The logging industry in Tasmania is exempt from the national environment laws that would otherwise protect essential breeding and foraging habitat of the Swift Parrot. Habitat disturbance is the key factor driving Swift Parrots towards extinction. The logging that is happening now at SH050B will render that forest untenable for Swift Parrots.

Swift Parrot expert Dr Matthew Webb has stated that “the continuation of logging of the Swift Parrot’s habitat (feeding and nesting) will lock the species into extinction. Without its habitat, all other threats the species faces become irrelevant.”
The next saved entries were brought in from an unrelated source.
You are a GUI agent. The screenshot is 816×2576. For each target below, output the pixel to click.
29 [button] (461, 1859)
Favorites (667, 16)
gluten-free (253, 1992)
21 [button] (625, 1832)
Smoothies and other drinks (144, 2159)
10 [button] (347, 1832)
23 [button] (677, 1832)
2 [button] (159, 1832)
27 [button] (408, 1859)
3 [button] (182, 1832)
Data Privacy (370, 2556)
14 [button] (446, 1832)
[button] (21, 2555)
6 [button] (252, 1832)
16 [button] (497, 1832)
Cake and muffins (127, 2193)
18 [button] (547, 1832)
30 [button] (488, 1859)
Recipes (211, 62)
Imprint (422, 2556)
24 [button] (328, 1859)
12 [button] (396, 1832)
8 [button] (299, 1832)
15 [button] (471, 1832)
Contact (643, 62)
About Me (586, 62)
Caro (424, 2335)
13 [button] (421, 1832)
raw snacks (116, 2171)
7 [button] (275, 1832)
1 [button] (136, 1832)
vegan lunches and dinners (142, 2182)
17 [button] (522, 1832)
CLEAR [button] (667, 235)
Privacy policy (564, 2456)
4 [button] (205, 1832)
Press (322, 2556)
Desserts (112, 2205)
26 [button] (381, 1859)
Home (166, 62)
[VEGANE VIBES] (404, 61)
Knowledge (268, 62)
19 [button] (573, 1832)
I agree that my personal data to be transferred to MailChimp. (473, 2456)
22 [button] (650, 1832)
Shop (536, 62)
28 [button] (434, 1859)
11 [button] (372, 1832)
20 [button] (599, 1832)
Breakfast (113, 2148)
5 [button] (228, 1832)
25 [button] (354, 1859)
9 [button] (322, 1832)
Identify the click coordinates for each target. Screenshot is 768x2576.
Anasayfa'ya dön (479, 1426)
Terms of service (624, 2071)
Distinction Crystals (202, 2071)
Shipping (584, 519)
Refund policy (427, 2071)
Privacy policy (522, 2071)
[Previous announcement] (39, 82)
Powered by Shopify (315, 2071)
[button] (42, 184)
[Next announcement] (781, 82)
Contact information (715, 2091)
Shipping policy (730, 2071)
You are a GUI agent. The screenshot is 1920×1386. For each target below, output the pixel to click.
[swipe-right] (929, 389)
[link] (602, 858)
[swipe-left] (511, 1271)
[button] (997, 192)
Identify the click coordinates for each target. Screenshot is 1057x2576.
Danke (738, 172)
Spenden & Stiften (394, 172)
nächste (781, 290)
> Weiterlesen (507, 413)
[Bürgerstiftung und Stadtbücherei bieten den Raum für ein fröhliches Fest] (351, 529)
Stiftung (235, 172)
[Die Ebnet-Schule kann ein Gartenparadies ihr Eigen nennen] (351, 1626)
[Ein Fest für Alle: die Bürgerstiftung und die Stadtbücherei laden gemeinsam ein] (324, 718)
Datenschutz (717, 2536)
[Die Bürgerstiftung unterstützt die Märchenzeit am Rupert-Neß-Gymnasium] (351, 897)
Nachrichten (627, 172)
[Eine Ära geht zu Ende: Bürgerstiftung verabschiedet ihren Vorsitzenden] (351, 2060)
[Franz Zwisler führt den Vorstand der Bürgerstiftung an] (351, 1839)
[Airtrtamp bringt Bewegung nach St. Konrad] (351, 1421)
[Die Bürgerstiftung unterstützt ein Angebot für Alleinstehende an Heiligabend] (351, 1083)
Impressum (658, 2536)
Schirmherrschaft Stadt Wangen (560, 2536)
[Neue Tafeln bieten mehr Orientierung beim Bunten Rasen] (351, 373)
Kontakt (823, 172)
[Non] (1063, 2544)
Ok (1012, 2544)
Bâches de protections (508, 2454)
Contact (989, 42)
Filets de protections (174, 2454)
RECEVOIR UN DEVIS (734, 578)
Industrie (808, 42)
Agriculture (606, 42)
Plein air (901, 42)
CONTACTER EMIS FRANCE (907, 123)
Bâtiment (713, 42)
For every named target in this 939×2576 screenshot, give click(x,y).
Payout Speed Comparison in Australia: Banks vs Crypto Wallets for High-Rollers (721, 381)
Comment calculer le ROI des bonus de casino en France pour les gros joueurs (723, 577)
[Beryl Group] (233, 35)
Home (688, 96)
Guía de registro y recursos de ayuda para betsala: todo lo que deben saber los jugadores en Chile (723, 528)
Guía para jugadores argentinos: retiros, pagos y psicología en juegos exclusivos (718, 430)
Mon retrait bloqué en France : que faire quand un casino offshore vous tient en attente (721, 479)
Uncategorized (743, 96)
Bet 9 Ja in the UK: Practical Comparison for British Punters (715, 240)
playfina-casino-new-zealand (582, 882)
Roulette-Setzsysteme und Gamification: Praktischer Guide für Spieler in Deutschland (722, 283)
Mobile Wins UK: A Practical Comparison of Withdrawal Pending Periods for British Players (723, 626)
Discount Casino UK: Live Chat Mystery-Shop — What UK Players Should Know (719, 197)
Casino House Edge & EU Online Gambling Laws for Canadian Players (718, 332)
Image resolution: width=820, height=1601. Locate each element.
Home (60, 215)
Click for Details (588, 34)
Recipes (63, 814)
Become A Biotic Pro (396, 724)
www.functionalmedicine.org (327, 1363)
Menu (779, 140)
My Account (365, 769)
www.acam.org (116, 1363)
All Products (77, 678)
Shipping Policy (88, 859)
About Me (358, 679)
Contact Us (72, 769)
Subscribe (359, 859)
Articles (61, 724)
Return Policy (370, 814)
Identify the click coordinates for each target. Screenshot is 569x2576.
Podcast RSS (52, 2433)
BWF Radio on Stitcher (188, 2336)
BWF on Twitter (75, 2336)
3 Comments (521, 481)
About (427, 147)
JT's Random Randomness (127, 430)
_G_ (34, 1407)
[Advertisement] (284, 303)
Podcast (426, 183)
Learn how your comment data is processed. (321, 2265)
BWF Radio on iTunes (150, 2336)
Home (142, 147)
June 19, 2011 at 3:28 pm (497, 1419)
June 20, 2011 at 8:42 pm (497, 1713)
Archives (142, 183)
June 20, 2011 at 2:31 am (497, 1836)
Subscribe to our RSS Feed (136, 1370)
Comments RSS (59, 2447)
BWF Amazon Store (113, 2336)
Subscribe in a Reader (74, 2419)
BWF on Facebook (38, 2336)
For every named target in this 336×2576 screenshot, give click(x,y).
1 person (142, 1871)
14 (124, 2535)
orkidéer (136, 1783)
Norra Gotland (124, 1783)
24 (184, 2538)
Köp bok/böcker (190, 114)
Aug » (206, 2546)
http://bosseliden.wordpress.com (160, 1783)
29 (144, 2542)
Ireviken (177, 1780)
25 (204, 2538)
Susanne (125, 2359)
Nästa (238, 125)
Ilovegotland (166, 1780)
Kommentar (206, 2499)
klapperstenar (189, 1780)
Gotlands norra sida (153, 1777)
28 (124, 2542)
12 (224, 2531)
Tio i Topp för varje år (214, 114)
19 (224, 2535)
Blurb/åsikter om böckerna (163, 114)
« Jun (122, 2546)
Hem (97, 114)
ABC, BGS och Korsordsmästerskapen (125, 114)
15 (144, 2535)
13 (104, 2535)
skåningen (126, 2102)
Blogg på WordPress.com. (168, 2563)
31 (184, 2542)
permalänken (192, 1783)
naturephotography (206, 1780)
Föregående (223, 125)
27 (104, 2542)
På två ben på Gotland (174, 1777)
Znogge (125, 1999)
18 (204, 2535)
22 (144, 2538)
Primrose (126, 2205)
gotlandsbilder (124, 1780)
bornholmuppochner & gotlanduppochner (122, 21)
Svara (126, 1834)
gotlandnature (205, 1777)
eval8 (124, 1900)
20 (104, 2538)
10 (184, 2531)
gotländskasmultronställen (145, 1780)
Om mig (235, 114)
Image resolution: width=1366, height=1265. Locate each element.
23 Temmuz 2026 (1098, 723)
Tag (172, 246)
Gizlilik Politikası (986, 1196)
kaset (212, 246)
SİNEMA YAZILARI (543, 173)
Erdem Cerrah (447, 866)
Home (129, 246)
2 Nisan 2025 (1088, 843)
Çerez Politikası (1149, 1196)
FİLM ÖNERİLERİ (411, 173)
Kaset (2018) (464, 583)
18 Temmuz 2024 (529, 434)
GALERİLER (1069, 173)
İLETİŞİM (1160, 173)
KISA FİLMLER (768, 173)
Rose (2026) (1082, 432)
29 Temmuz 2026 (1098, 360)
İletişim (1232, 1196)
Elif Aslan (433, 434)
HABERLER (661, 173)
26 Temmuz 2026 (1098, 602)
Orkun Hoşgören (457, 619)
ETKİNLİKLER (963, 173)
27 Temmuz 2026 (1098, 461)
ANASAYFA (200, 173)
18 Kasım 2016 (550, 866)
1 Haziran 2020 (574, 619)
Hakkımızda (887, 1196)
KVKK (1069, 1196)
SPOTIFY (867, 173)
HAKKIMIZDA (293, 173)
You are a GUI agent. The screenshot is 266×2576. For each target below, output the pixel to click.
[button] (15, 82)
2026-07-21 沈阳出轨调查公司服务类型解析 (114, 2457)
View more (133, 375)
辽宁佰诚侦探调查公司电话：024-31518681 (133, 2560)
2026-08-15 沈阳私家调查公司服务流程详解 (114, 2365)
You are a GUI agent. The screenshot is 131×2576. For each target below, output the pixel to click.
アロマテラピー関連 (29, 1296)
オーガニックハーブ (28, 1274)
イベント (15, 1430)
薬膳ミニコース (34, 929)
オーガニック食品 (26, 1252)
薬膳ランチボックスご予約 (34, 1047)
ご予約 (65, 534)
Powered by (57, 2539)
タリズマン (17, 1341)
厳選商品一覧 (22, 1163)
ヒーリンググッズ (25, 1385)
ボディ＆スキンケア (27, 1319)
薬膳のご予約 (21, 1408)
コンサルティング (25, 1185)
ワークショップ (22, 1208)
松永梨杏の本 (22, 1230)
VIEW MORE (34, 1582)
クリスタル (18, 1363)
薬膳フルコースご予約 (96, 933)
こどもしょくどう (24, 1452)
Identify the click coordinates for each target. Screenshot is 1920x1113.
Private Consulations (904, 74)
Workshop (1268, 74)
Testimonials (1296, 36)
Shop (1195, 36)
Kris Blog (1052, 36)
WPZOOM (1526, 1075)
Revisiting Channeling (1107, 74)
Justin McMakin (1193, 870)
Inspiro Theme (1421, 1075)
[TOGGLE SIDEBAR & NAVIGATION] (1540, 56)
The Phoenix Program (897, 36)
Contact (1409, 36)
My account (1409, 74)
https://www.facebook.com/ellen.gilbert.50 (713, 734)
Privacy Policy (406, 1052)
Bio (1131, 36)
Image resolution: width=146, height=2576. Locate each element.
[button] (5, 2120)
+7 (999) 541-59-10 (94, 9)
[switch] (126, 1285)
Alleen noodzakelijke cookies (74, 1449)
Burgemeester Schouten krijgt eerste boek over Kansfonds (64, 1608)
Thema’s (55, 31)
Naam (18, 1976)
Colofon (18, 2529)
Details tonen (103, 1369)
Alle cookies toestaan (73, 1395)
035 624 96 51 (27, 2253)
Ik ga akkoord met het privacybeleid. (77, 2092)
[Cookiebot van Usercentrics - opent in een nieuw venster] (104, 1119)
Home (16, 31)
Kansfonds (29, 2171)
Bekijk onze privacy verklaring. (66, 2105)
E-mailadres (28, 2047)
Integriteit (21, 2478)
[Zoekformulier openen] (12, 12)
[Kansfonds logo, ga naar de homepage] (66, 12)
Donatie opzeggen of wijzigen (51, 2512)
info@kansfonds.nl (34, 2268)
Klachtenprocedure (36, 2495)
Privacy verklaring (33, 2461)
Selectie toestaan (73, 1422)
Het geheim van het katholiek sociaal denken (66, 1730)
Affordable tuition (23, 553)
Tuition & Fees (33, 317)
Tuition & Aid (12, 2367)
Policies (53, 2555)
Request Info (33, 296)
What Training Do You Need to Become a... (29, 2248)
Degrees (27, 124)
Beyond the direct impacts of logging, the main threat to Swift Parrots is predation by the introduced sugar glider. Swift Parrot researcher Dejan Stojanovic noted in 2022 that: “Sugar gliders seem to tolerate or even benefit from logging, and they occupy lots of the remaining habitat in disturbed forests. When the Swift Parrots turn up for their annual breeding season, those little pockets of habitat are full of their main nest predators. It’s like a perfect storm: logging destroys the available breeding habitat for Swift Parrots and pushes them into places where they’re more likely to interact with sugar gliders. As a result, they’re more likely to die. So there’s two threatening processes there which act in synergy… logging has this unexpected impact in terms of predation, in addition to the physical removal of habitat.

Photo: Rob Blakers stands in logging coupe SH050B in Tasmania’s Eastern Tiers. Anna Brozek.

In 2016 and again in 2020 Forestry Tasmania failed to gain Forest Stewardship Council (FSC) certification, on the basis of poor threatened species management – in particular the continued logging of Swift Parrot habitat, and for the logging of oldgrowth forests. The current logging at SH050B shows contempt for FSC standards by Forestry Tasmania and can be seen as the final nail in the coffin for Forestry Tasmania’s FSC certification quest.

Mirroring the climate crisis is the biodiversity crisis and the Swift Parrot is at the forefront of that. 40 years ago there would have been several thousand Swift Parrots. A 1989 estimate had their numbers at over 2600, but declining. Their fate now, and the fate of a cascade of other wildlife and ecosystems, depends on the maintenance of old trees and undisturbed native forests.

The logging at SH050B is a big lurch towards extinction for the Swift Parrot.

All Swift Parrot habitat should be immediately protected in secure reserves.